Joe and JoAnne by Crad Kilodney
Joe and JoAnne had had a quarrel in bed — something embarrassing, by which I mean sexual. Joe had felt so demoralized he didn’t sleep at all. He was depressed all the next day. After dinner, he told JoAnne that he was going to bed early because he was exhausted. However, JoAnne informed him that they were going out to visit some friends of hers. “I’m too tired to go out,” said Joe.
“If you want to keep this relationship, you’ll go with me.”
“What do you mean?”
“Do it to please me,” said JoAnne, knowing her choice of words would hurt Joe just the right amount.
So Joe agreed to go, despite his exhaustion. JoAnne’s friends turned out to be four unfriendly single women and two insipid, effeminate men. The conversation was academic and soon turned to feminism and the oppression of women by the male sex. Joe sat silent and passive, not comprehending that JoAnne had brought him to be scrutinized by this cabal. When Joe was asked something directly, he could only shrug and say he didn’t know or had never thought about the matter. He felt woozy and desperately needed to sleep. Despite his valiant efforts to stay politely awake, he finally told JoAnne he needed to lie down for a while.
“Is there a guest room?” he asked his hostess.
“Yes, but it’s strictly for the cats,” she replied ungraciously.
“Cats?” he repeated dully, his eyelids already drooping.

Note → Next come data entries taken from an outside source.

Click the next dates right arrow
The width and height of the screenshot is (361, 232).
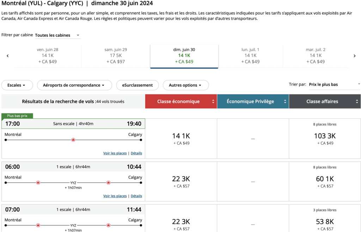tap(355, 56)
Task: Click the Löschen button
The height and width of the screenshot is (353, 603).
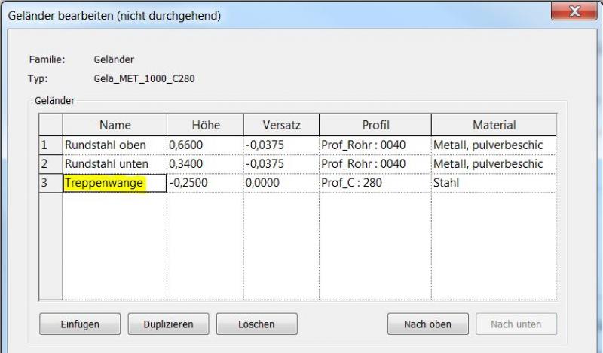Action: pos(256,324)
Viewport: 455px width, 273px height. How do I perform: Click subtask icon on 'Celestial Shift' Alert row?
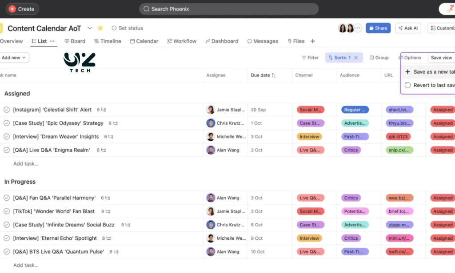click(x=104, y=110)
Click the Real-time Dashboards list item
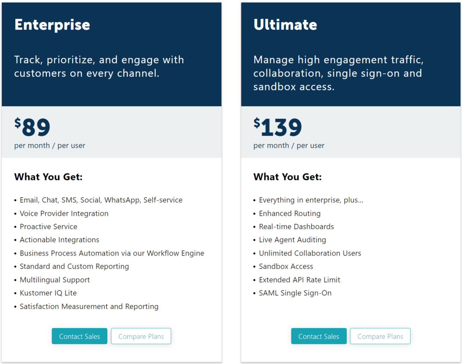Viewport: 462px width, 364px height. pyautogui.click(x=296, y=227)
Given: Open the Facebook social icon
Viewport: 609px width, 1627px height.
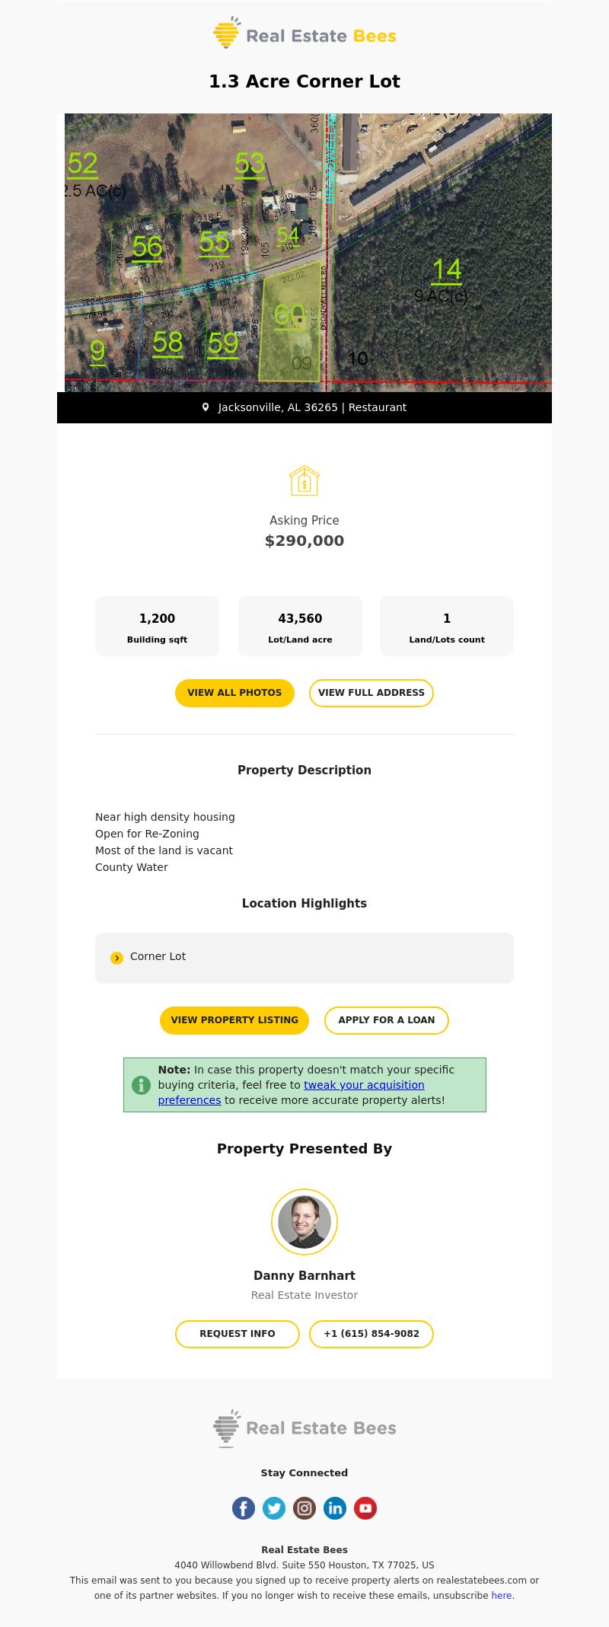Looking at the screenshot, I should (x=244, y=1507).
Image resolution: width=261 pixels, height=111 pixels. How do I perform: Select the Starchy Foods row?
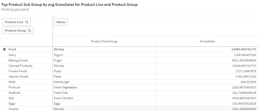18,77
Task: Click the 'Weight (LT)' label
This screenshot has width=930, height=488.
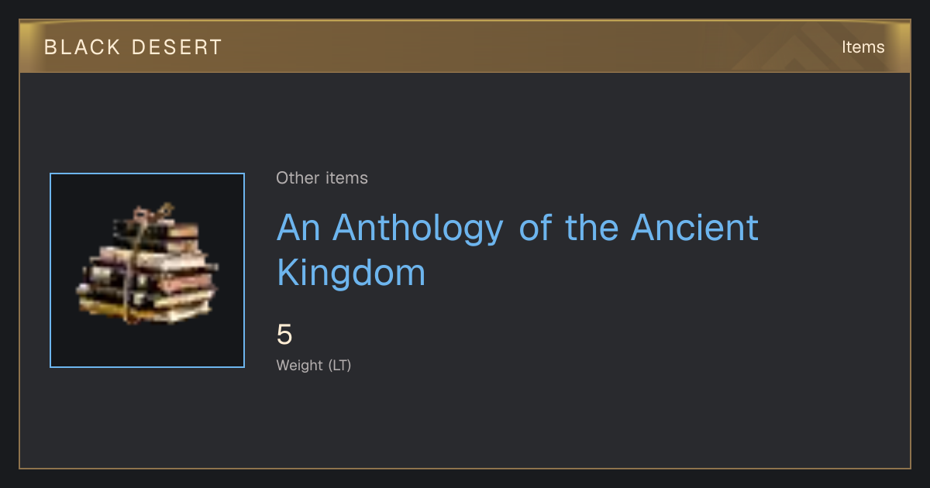Action: click(314, 365)
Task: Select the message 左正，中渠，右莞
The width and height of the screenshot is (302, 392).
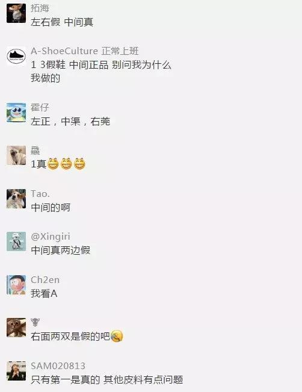Action: (x=70, y=122)
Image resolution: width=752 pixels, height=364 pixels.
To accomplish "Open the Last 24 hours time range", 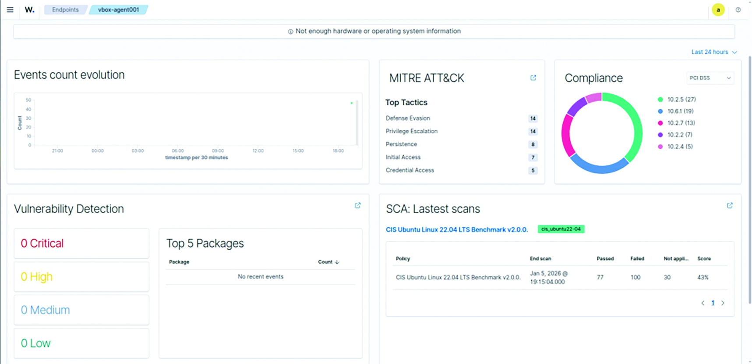I will coord(713,52).
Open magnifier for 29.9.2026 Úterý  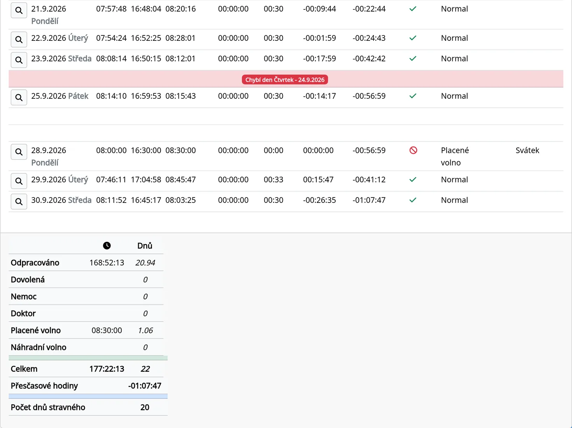point(19,181)

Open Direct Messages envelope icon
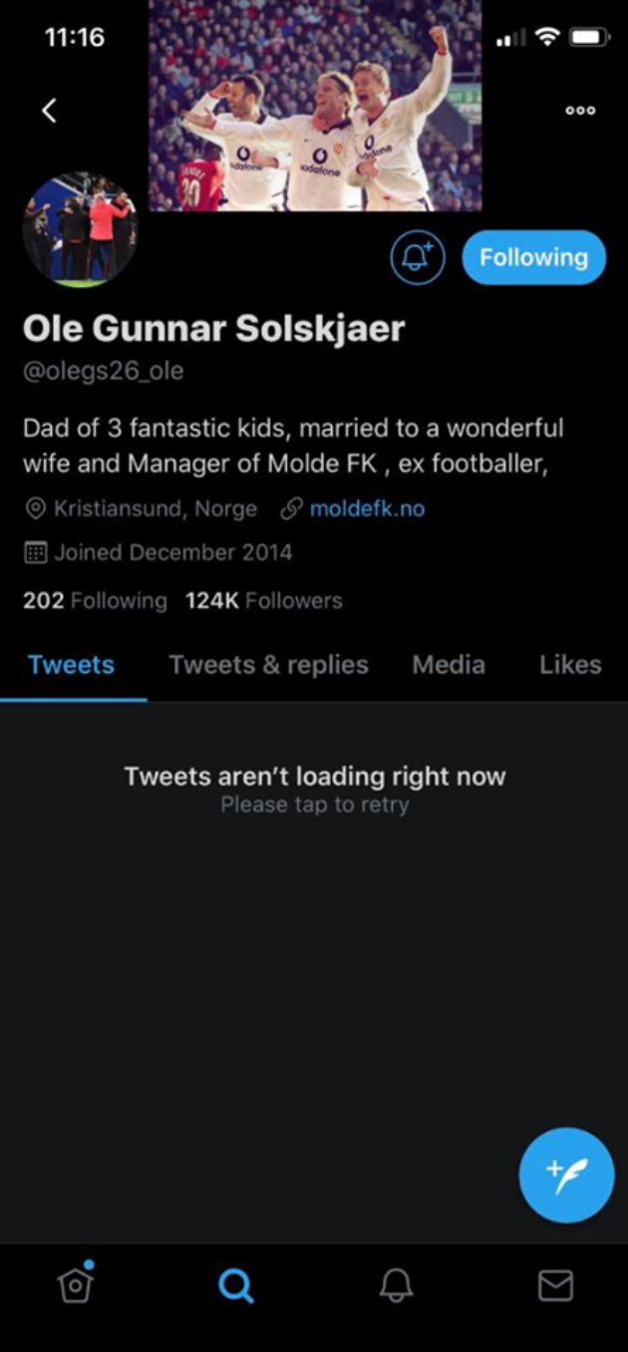[555, 1286]
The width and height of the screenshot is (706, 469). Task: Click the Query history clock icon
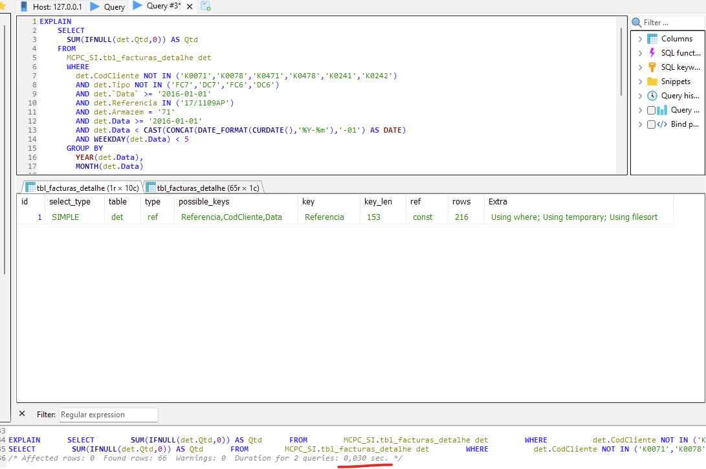pyautogui.click(x=652, y=96)
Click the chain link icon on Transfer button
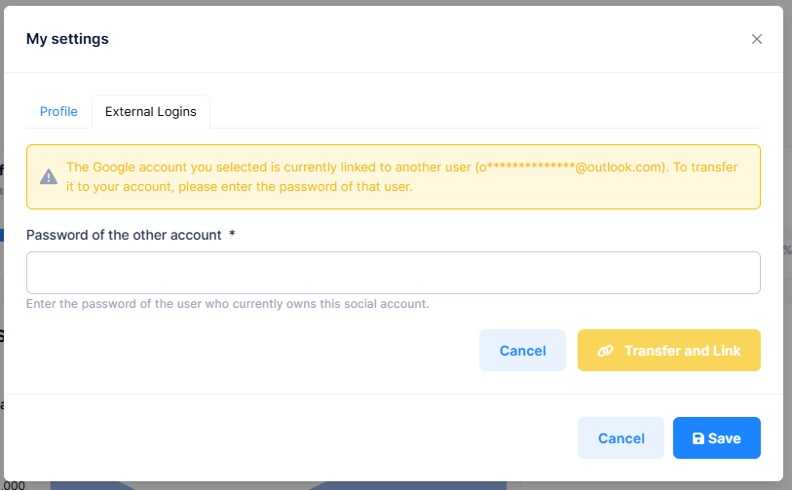The image size is (792, 490). click(605, 351)
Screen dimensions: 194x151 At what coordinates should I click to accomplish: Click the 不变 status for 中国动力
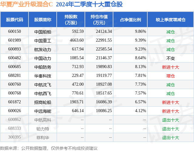point(171,58)
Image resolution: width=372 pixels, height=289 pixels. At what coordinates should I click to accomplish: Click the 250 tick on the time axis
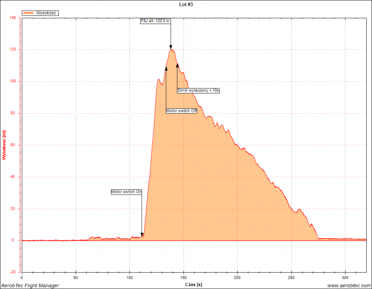tap(291, 278)
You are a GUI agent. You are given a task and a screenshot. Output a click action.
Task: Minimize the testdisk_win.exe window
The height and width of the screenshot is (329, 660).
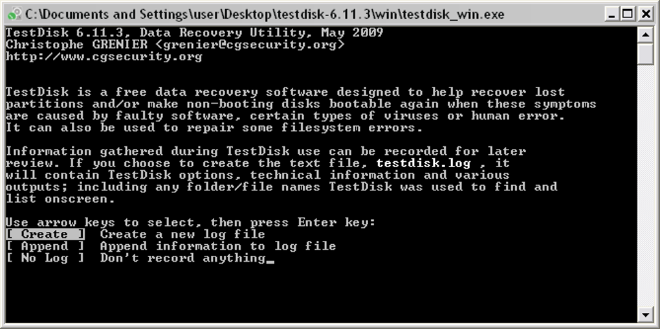613,14
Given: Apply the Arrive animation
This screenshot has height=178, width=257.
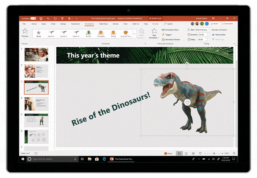Looking at the screenshot, I should pyautogui.click(x=89, y=33).
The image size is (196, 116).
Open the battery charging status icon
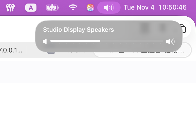pyautogui.click(x=52, y=8)
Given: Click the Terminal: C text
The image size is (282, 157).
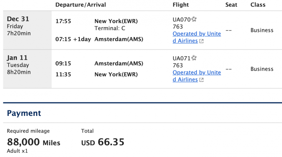Looking at the screenshot, I should [x=110, y=28].
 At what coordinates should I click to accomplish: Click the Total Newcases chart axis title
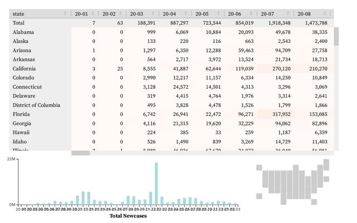click(128, 216)
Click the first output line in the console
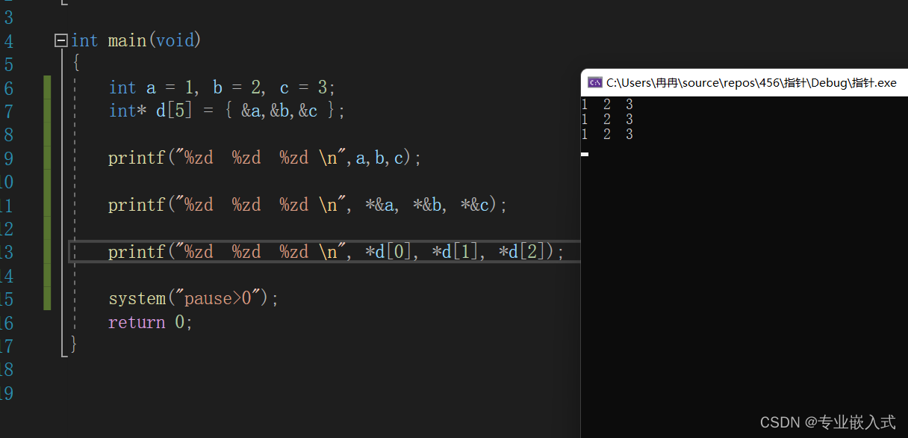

“Yes. They’re entitled to their space,” said the hostess. “There’s a sofa on the back porch, if you want to lie down there.”
Joe nodded and made his way unsteadily to the back porch. The sofa was a foot too short for him, but he lay down anyway and tried to get comfortable. It was chilly, and he thought of asking for a blanket but was too tired to get up again.
So Joe fell asleep and dreamed that he was lying in a squalid hotel room with no heat and a snowstorm going on outside. He wished JoAnne would bring him a blanket to show him that she loved him, but she didn’t. After a while, he was awakened by JoAnne, who pushed him on the shoulder and said, “Come on, get up. It’s time to go home.”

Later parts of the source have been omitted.